### Exercise prompt
Transcribe all of the entries, matching each one exactly.

Dataset items
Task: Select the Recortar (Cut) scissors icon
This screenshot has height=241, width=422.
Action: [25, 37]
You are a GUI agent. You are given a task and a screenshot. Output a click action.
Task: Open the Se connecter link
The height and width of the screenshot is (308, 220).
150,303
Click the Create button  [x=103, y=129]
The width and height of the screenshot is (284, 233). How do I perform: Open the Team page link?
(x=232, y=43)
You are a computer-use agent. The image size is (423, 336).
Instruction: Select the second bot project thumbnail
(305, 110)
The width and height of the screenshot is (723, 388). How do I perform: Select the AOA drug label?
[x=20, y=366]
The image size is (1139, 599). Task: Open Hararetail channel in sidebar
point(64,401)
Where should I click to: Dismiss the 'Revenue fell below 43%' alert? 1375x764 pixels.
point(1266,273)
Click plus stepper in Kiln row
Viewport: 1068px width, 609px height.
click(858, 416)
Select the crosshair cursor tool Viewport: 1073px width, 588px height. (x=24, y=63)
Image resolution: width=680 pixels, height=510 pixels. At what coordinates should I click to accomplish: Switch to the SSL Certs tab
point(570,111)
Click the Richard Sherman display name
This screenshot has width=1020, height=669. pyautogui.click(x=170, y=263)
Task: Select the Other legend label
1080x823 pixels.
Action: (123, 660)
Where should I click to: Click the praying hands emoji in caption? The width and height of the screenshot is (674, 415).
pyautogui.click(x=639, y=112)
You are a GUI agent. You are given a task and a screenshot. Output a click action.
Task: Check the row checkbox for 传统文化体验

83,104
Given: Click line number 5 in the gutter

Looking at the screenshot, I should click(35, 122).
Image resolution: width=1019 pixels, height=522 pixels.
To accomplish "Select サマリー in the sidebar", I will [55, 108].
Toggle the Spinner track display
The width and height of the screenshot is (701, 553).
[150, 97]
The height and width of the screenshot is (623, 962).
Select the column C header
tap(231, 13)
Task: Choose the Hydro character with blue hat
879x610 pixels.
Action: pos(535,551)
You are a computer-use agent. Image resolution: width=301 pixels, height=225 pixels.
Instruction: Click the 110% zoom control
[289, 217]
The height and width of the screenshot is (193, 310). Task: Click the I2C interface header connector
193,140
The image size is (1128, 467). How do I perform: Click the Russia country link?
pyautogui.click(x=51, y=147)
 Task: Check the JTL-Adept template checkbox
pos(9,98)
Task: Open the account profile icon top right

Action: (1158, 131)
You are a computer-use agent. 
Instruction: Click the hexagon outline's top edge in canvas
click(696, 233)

### Response area
Task: Select the Recortar (Cut) scissors icon
This screenshot has height=241, width=422.
Action: [25, 37]
You are a GUI agent. You are given a task and a screenshot. Output a click action.
Task: Open the Se connecter link
The height and width of the screenshot is (308, 220).
150,303
Click the Create button  [x=103, y=129]
The width and height of the screenshot is (284, 233). How do I perform: Open the Team page link?
(x=232, y=43)
You are a computer-use agent. The image size is (423, 336).
Instruction: Select the second bot project thumbnail
(305, 110)
The width and height of the screenshot is (723, 388). How do I perform: Select the AOA drug label?
[x=20, y=366]
The image size is (1139, 599). Task: Open Hararetail channel in sidebar
point(64,401)
Where should I click to: Dismiss the 'Revenue fell below 43%' alert? 1375x764 pixels.
point(1266,273)
Click plus stepper in Kiln row
Viewport: 1068px width, 609px height.
click(858, 416)
Select the crosshair cursor tool Viewport: 1073px width, 588px height. (x=24, y=63)
Image resolution: width=680 pixels, height=510 pixels. At what coordinates should I click to accomplish: Switch to the SSL Certs tab
point(570,111)
Click the Richard Sherman display name
This screenshot has width=1020, height=669. pyautogui.click(x=170, y=263)
Task: Select the Other legend label
1080x823 pixels.
Action: (123, 660)
Where should I click to: Click the praying hands emoji in caption? The width and height of the screenshot is (674, 415).
pyautogui.click(x=639, y=112)
You are a GUI agent. You are given a task and a screenshot. Output a click action.
Task: Check the row checkbox for 传统文化体验

83,104
Given: Click line number 5 in the gutter

Looking at the screenshot, I should click(35, 122).
Image resolution: width=1019 pixels, height=522 pixels.
To accomplish "Select サマリー in the sidebar", I will [55, 108].
Toggle the Spinner track display
The width and height of the screenshot is (701, 553).
[150, 97]
The height and width of the screenshot is (623, 962).
Select the column C header
tap(231, 13)
Task: Choose the Hydro character with blue hat
879x610 pixels.
Action: pos(535,551)
You are a computer-use agent. Image resolution: width=301 pixels, height=225 pixels.
Instruction: Click the 110% zoom control
[289, 217]
The height and width of the screenshot is (193, 310). Task: Click the I2C interface header connector
193,140
The image size is (1128, 467). How do I perform: Click the Russia country link?
pyautogui.click(x=51, y=147)
 Task: Check the JTL-Adept template checkbox
pos(9,98)
Task: Open the account profile icon top right

Action: (1158, 131)
You are a computer-use agent. 
Instruction: Click the hexagon outline's top edge in canvas
click(696, 233)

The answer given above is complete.